Они с Ренатой были женаты уже полтора года. Вообще Давид был единственным из нас женатым человеком, но у них не получалось иметь детей. В нашем классе он был самым серьезным и всегда был худой, как скелет (а в тот день, когда я к нему пришел, казался и вовсе прозрачным), а потом, когда отрастил волосы и бороду, стал похож на Христа. Раньше Давид очень упрямился. Теперь перестал.
Вернулась Рената, одна, без родителей. Сказала, что ей надоело там, у своих родственников, и она решила вернуться домой.
— И хорошо сделала, — заметил Давид. — Нечего слушать охи да вздохи стариков.
— Я подумала точно так же. — И Рената поцеловала его.
У нее, как и у мужа, были голубые-голубые глаза, а волосы — огненно-рыжими. Я называл ее кусочком солнца, и Давиду это очень нравилось.
Рената заварила чай, и мы пили его там же, в большой комнате, где стояла печка. Давид и я стали вспоминать годы, когда мы были еще школьниками, «наши золотые, лучшие годы».
— Фи! — вдруг сказала Рената и встала. — Вы ничем не отличаетесь от мамы и папы: те же старики. Даже противно!

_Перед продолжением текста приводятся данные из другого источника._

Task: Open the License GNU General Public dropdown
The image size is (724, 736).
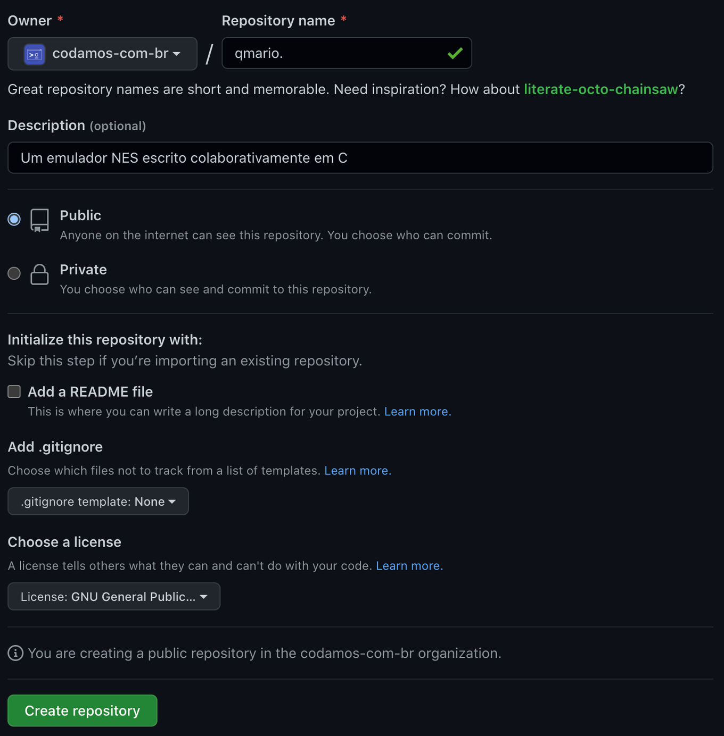Action: click(x=114, y=597)
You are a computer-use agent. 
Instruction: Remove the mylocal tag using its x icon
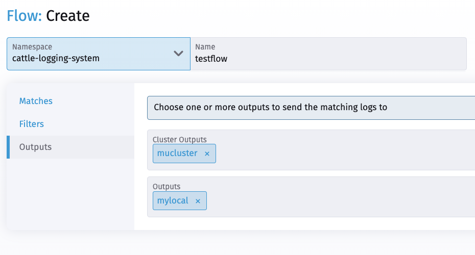point(198,201)
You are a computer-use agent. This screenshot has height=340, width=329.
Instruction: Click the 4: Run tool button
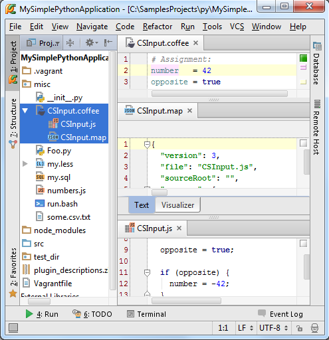pyautogui.click(x=42, y=314)
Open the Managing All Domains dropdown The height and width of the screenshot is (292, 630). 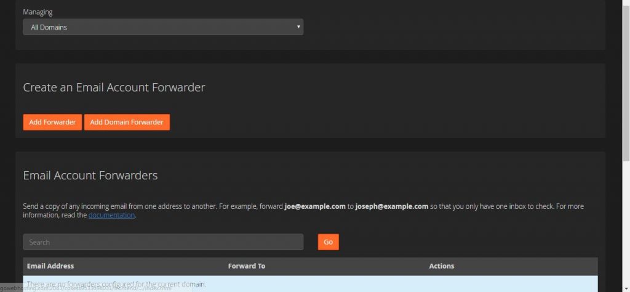pos(162,27)
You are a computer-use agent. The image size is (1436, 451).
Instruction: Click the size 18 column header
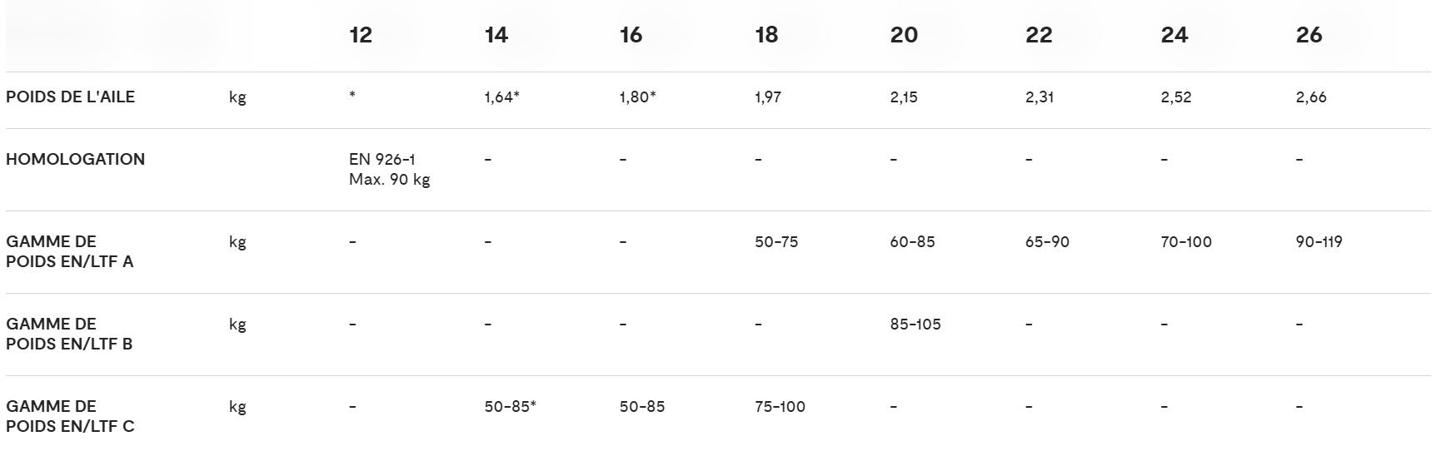(766, 35)
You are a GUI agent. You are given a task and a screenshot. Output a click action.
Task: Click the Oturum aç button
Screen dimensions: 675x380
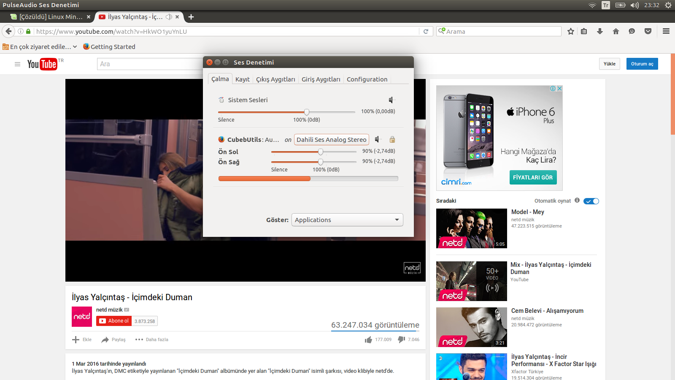point(642,64)
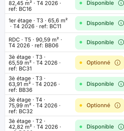Select listing 3è étage T3 ref BC31

(x=64, y=63)
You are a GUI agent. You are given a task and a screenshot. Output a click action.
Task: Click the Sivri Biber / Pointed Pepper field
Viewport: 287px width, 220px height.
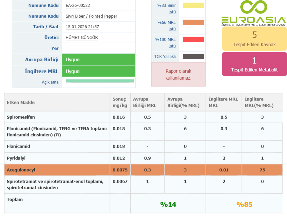92,16
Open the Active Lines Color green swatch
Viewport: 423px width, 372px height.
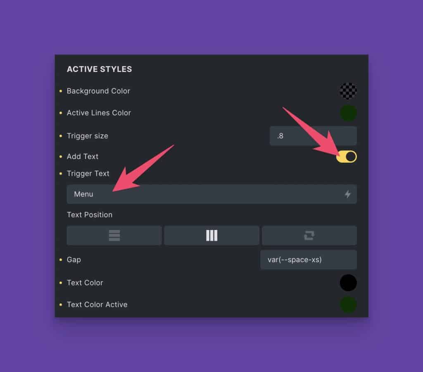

Давид и я переглянулись. Рената продолжала, но уже почему-то крича:
— Да, старики! Скучно с вами. Почему вы не веселитесь? Вы же пока еще совсем мальчики! Конечно, мальчики! А стонете, как старики! Я хочу веселиться. И вот я танцую! Смотрите, как я танцую!..
Рената стала кружиться по комнате в каком-то бешеном вальсе, время от времени задирая юбку и делая неприличные движения…
Когда стемнело, Давид зажег свечу (не было света).
— Сам сделал, — сказал он. Ему было очень неловко. И мне тоже. Я не хотел этого видеть. Я не хотел бы услышать рассказ Давида. Теперь, вспомнив его, я уже был уверен в своей догадке: Рената помешалась. Я подумал, что хуже всего то, что и Давид знает об этом, иначе не написал бы такой рассказ.
Я долго бродил потом по улицам Теофиля, прежде чем пошел к себе домой. Падал снег. Он падал так тихо!
Зима подходила к концу. И никто из нас еще не знал, что это последняя трудная зима в эпохе трудных зим.